Patchwork 2.6.27.19 + 28.7: network timeouts for r8169 and 8139too

login
register
mail settings
Submitter David Dillow
Date May 14, 2009, 2:38 a.m.
Message ID <1242268709.4979.7.camel@obelisk.thedillows.org>
Download mbox | patch
Permalink /patch/27187/
State RFC
Delegated to: David Miller
Headers show

Comments

David Dillow - May 14, 2009, 2:38 a.m.
On Tue, 2009-05-12 at 22:29 +0200, Michael Riepe wrote:
> Hi!
> 
> David Dillow wrote:
> 
> > I was saying that I don't think the timeouts are necessarily the NIC
> > chipset -- or the bridge chip for that matter --  having issues with
> > MSI. There were some substantial IRQ handling changes in 2.6.28 and my
> > bisection of the problem seem to lead into that code. I'll try this
> > later tonight hopefully, but can you try to run 2.6.27 with the current
> > r8169 driver and see if it is solid for you?

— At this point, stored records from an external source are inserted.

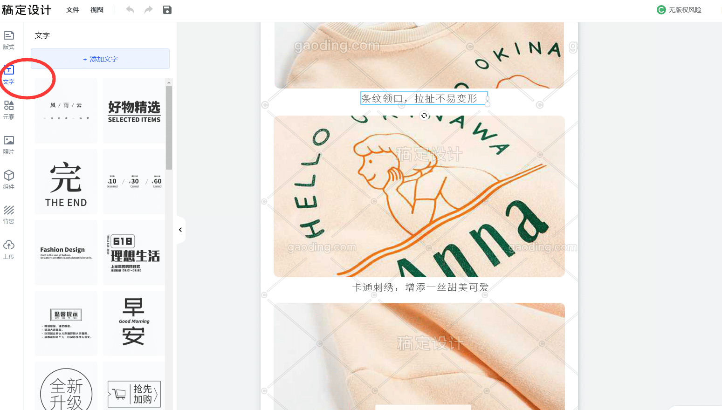Screen dimensions: 722x410
Task: Open the 文件 menu
Action: pyautogui.click(x=73, y=10)
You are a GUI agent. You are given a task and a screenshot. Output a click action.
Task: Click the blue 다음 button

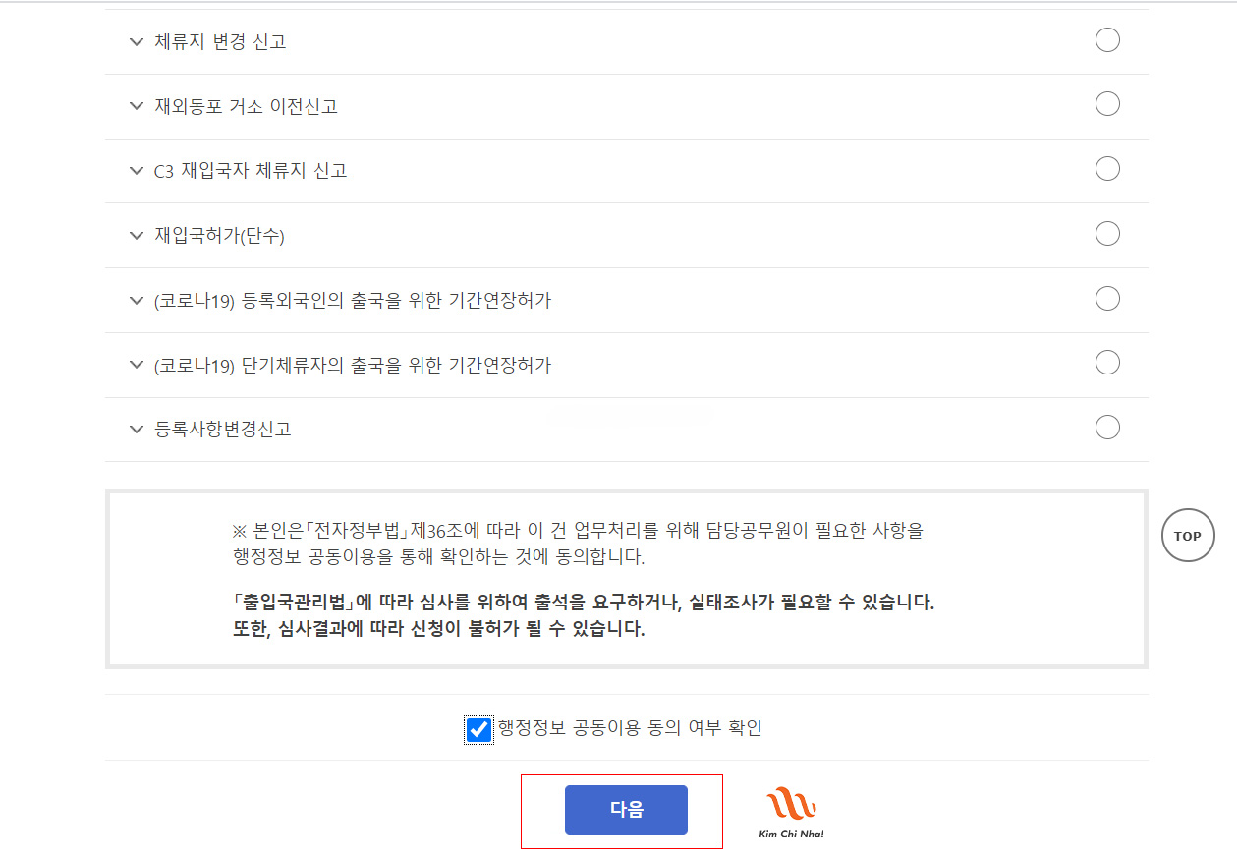point(626,810)
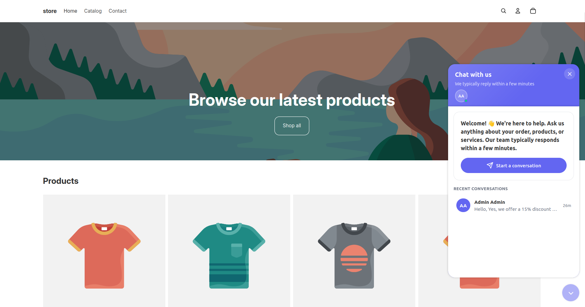The image size is (585, 307).
Task: Click the Admin Admin conversation avatar
Action: (x=463, y=205)
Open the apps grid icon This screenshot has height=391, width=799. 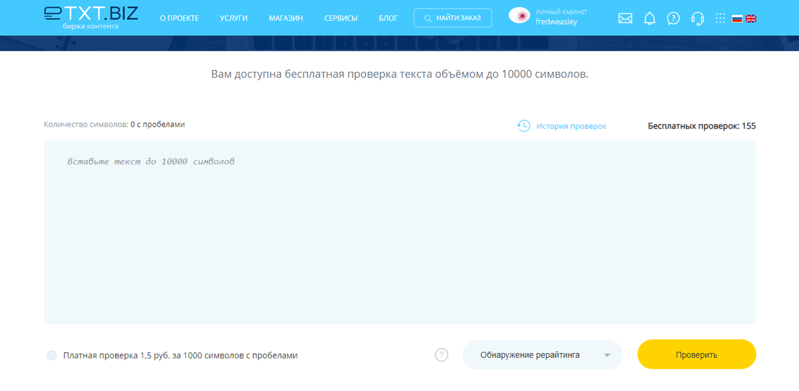click(720, 19)
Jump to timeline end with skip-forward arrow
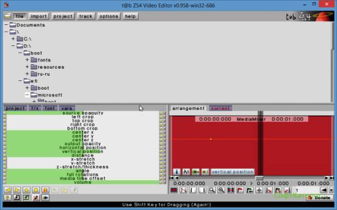337x210 pixels. click(x=331, y=178)
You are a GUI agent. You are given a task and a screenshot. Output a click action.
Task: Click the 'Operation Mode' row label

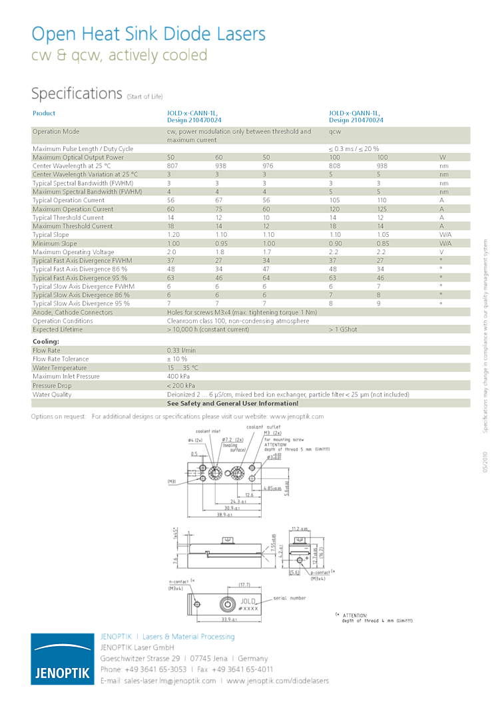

That way it is using the
> > same driver code, but avoids the IRQ changes.
> 
> Unfortunately, 2.6.27 won't build with r8169.c copied from 2.6.29.

You are correct, and I should have thought about that. The following
patch reverts the following commits:

288379 net: Remove redundant NAPI functions
908a7a net: Remove unused netdev arg from some NAPI interfaces.
008298 netdev: add more functions to netdevice ops
8b4ab2 r8169: convert to net_device_ops
babcda drivers/net: Kill now superfluous ->last_rx stores.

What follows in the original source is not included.